I obviously handled it better than my husband but I found myself angry and hurt. I went through all the “why me’s” and “what did I do to deserve this” routine over and over. The more I went through the routine, the more numb I became. I am not saying that I did not take action – I did. If I hadn’t, we would have lost our home and there were times where I wanted to walk away from my marriage because while I was picking up the pieces, my husband was pretending everything was normal. My husband and I have been together eight years and no one knows my husband better than I do, and to my husband, shutting things out, keeps him from falling apart. For me, distraction keeps me sane and in this case, distraction meant cleaning up the financial mess we were in.

Only recently has the chaos of my life calmed down, but coming out the wreckage, I can’t help but wonder how much I have changed and I wonder whether it is for better. I look at my children and wonder how much my diagnoses and my emotional state affect them. I know that children are more resilient than adults but sometimes, I wish that I could take back the last two years just so I can feel like they haven’t lost anything.

Mornings at my house are chaotic but this morning, I found my two little ones sleeping next to each other, my ten year old with his arm around his baby brother. They looked so peaceful and so beautiful that I did not want to wake them. I realized that this was my life and not the chaos outside my home – not my job, not my health, and not the outside world. For a moment, the world stood still and I loved it. Just for that moment, I forgot about the stresses of the morning – rushing out of the house, morning traffic on the way to my downtown job, and even the complexities of humanity – like war and earthquakes. For a moment, I remembered the most important role on play in this life – being a mother.


7 thoughts on “I have been thinking . . .

  1. Oh Lana, this is beautiful. There are times that I am curt, but it's usually when I am having a flareup and in more pain than usual. Thanks, again, for linking to another article which helps us better understand RA.I look to you for which foot to lead with (when it comes to RA issues). You truly do help more of us than you know.(((HUG))

  2. And that's what keeps me getting up every morning. For all that RA takes away I still have many good things o be thankful for..sometimes we just need a quick reminder.Next time snap a picture…then wake them up 🙂

  3. Dee – you are so sweet. Thank you.Rachel – Thank you for commiserating. It definately helps to know we are not alone especially when no one around us understands.Melissa- We all need reminders because we get so caught up in the things we cannot control. I definately needed it.

  4. This is such a beautifully written post! Our husbands are very similar…my husband could be completely miserable with me and he'd continue functioning as if everything was okay. I'm not like that…I'm an open book, put it all out on the table type of person.

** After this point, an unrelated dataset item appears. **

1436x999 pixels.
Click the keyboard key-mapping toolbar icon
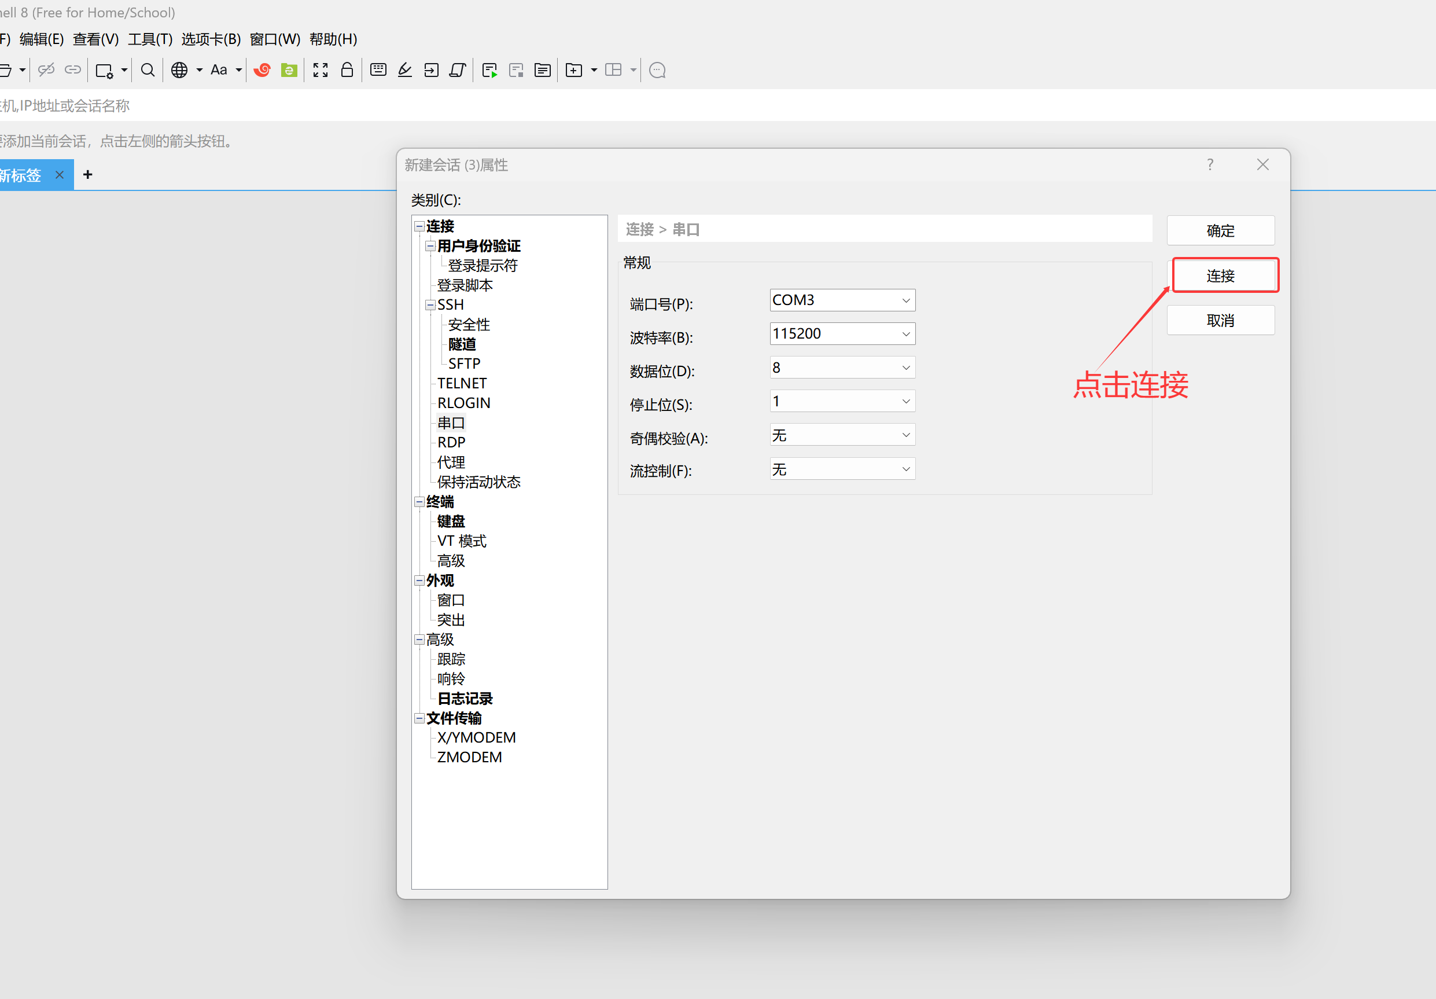378,70
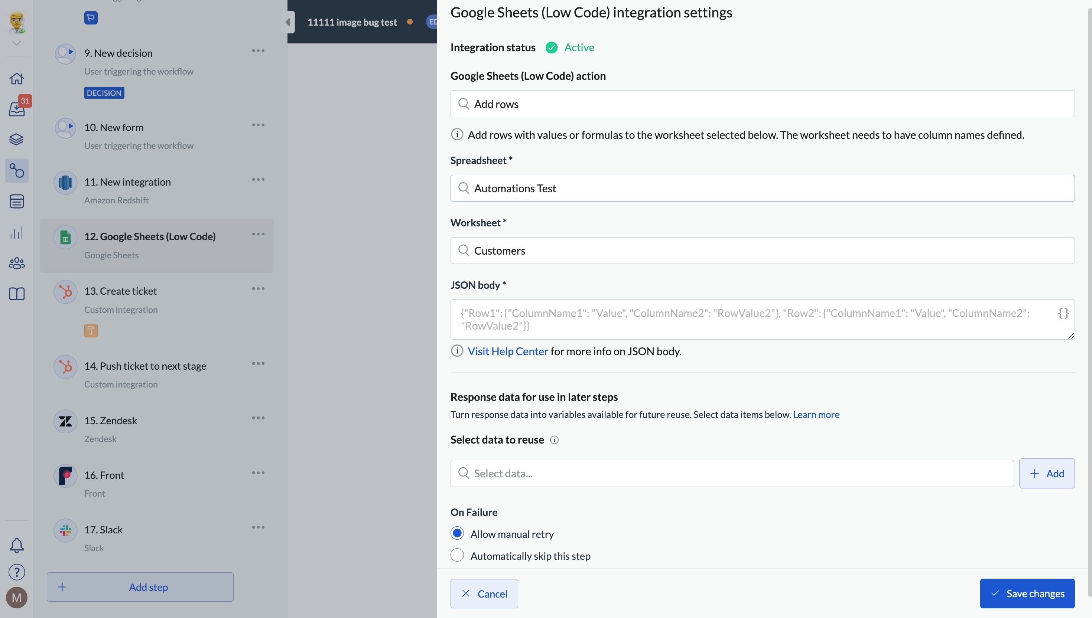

Sometimes it's a burden to be the one who always has to be "aware" of the issues and willing to say something about it.Love that you found the 2 little ones snuggled up together…it's definitely those moments that you wish time would stop for just a little while so you could savor it even more.

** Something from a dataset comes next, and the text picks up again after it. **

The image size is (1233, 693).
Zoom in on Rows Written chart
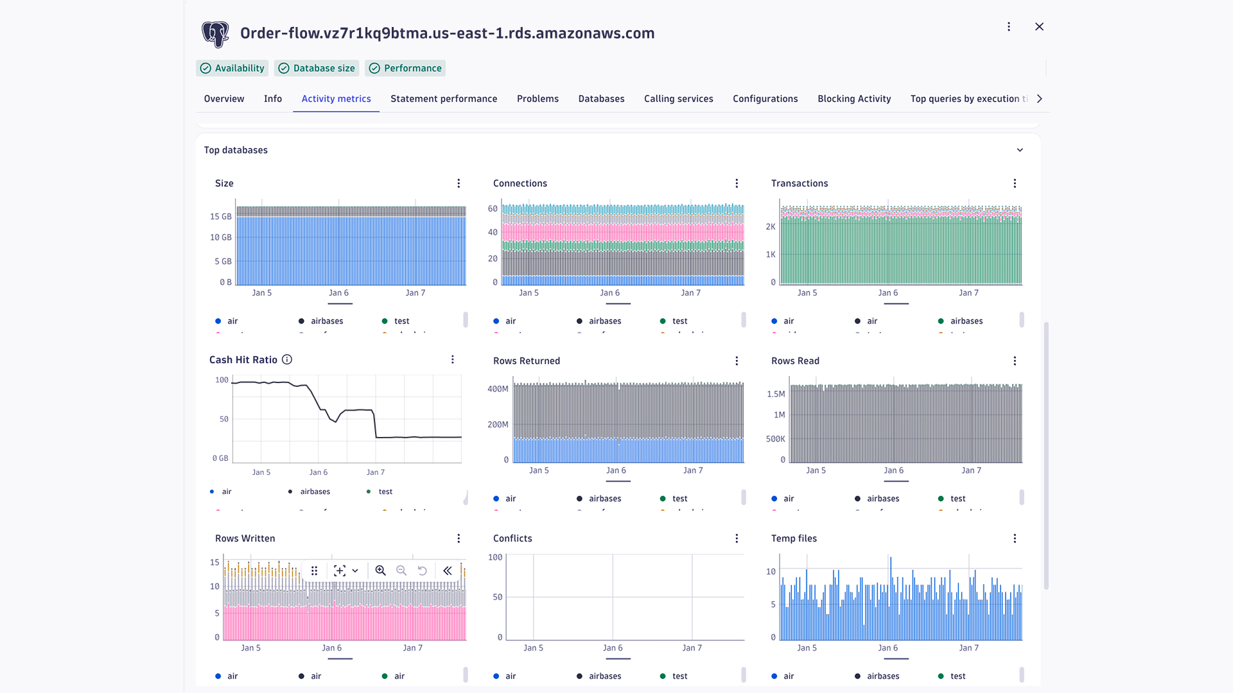(380, 570)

  5. Oh Lana – This was a GREAT post. I really loved it. Your writing was very turned up on this one!Also – I have been told that my personality has noticably changed since the onset of RA. For one, I think to myself, "How could a person NOT change after 5 years of unrelenting pain?" (It has been six, but I think 5 was when I lost it.) And two, I think my hubby and I really thought that we had all these people in our lives that would step in when the going got tough, but in actuality, no one was there for me EXCEPT my husband. It was just too much for people I guess. But in any case, it made us bitter. I know that, but I'm not sure I can change it.

  6. Terrific post! As I contemplate motherhood and worry how my RA will affect it, this post makes me realize that no matter what you try to plan for – stuff happens – you can't control everything. But, if you have the will – you can make it through. That sweet moment of the kids cuddling is totally what I crave!!